#### Problem to work on
All of the entries are to be restated word for word.

Information supplied below:

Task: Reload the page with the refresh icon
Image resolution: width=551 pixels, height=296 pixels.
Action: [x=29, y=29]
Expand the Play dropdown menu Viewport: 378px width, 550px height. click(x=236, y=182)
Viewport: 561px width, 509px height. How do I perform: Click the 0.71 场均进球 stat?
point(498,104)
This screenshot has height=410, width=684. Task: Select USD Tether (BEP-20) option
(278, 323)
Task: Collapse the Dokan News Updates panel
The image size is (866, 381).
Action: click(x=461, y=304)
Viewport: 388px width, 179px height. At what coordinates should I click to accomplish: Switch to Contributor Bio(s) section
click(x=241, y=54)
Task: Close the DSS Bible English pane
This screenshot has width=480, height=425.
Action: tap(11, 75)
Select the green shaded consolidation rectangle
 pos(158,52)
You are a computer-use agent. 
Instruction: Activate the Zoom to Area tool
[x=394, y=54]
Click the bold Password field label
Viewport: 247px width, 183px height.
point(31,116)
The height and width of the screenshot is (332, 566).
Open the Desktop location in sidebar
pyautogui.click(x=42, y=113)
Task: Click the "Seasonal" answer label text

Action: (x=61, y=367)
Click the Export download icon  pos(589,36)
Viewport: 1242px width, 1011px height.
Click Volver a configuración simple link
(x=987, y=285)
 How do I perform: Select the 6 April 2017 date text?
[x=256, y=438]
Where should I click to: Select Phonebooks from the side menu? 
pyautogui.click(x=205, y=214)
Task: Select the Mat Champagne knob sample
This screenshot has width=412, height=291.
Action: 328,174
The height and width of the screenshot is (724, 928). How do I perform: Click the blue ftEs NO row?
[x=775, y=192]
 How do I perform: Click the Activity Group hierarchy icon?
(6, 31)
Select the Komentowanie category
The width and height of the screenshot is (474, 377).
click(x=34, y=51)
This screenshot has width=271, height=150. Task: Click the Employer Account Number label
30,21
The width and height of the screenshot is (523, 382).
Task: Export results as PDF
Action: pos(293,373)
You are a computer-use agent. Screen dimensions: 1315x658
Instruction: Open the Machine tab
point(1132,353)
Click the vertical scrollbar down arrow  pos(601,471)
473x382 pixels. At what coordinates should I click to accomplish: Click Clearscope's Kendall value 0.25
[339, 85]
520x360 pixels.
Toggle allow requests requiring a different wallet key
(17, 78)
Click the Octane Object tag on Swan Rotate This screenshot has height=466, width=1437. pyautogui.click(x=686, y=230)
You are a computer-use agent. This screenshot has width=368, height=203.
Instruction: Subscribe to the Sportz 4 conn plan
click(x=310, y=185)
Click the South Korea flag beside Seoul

End of Information supplied.

#### Result for this exercise
Task: Reload the page with the refresh icon
Image resolution: width=551 pixels, height=296 pixels.
Action: [x=29, y=29]
Expand the Play dropdown menu Viewport: 378px width, 550px height. click(x=236, y=182)
Viewport: 561px width, 509px height. How do I perform: Click the 0.71 场均进球 stat?
point(498,104)
This screenshot has height=410, width=684. Task: Select USD Tether (BEP-20) option
(278, 323)
Task: Collapse the Dokan News Updates panel
The image size is (866, 381).
Action: click(x=461, y=304)
Viewport: 388px width, 179px height. At what coordinates should I click to accomplish: Switch to Contributor Bio(s) section
click(x=241, y=54)
Task: Close the DSS Bible English pane
This screenshot has width=480, height=425.
Action: tap(11, 75)
Select the green shaded consolidation rectangle
 pos(158,52)
You are a computer-use agent. 
Instruction: Activate the Zoom to Area tool
[x=394, y=54]
Click the bold Password field label
Viewport: 247px width, 183px height.
point(31,116)
The height and width of the screenshot is (332, 566).
Open the Desktop location in sidebar
pyautogui.click(x=42, y=113)
Task: Click the "Seasonal" answer label text

Action: (x=61, y=367)
Click the Export download icon  pos(589,36)
Viewport: 1242px width, 1011px height.
Click Volver a configuración simple link
(x=987, y=285)
 How do I perform: Select the 6 April 2017 date text?
[x=256, y=438]
Where should I click to: Select Phonebooks from the side menu? 
pyautogui.click(x=205, y=214)
Task: Select the Mat Champagne knob sample
This screenshot has width=412, height=291.
Action: 328,174
The height and width of the screenshot is (724, 928). How do I perform: Click the blue ftEs NO row?
[x=775, y=192]
 How do I perform: Click the Activity Group hierarchy icon?
(6, 31)
Select the Komentowanie category
The width and height of the screenshot is (474, 377).
click(x=34, y=51)
This screenshot has width=271, height=150. Task: Click the Employer Account Number label
30,21
The width and height of the screenshot is (523, 382).
Task: Export results as PDF
Action: pos(293,373)
You are a computer-use agent. Screen dimensions: 1315x658
Instruction: Open the Machine tab
point(1132,353)
Click the vertical scrollbar down arrow  pos(601,471)
473x382 pixels. At what coordinates should I click to accomplish: Click Clearscope's Kendall value 0.25
[339, 85]
520x360 pixels.
Toggle allow requests requiring a different wallet key
(17, 78)
Click the Octane Object tag on Swan Rotate This screenshot has height=466, width=1437. pyautogui.click(x=686, y=230)
You are a computer-use agent. This screenshot has width=368, height=203.
Instruction: Subscribe to the Sportz 4 conn plan
click(x=310, y=185)
Click the South Korea flag beside Seoul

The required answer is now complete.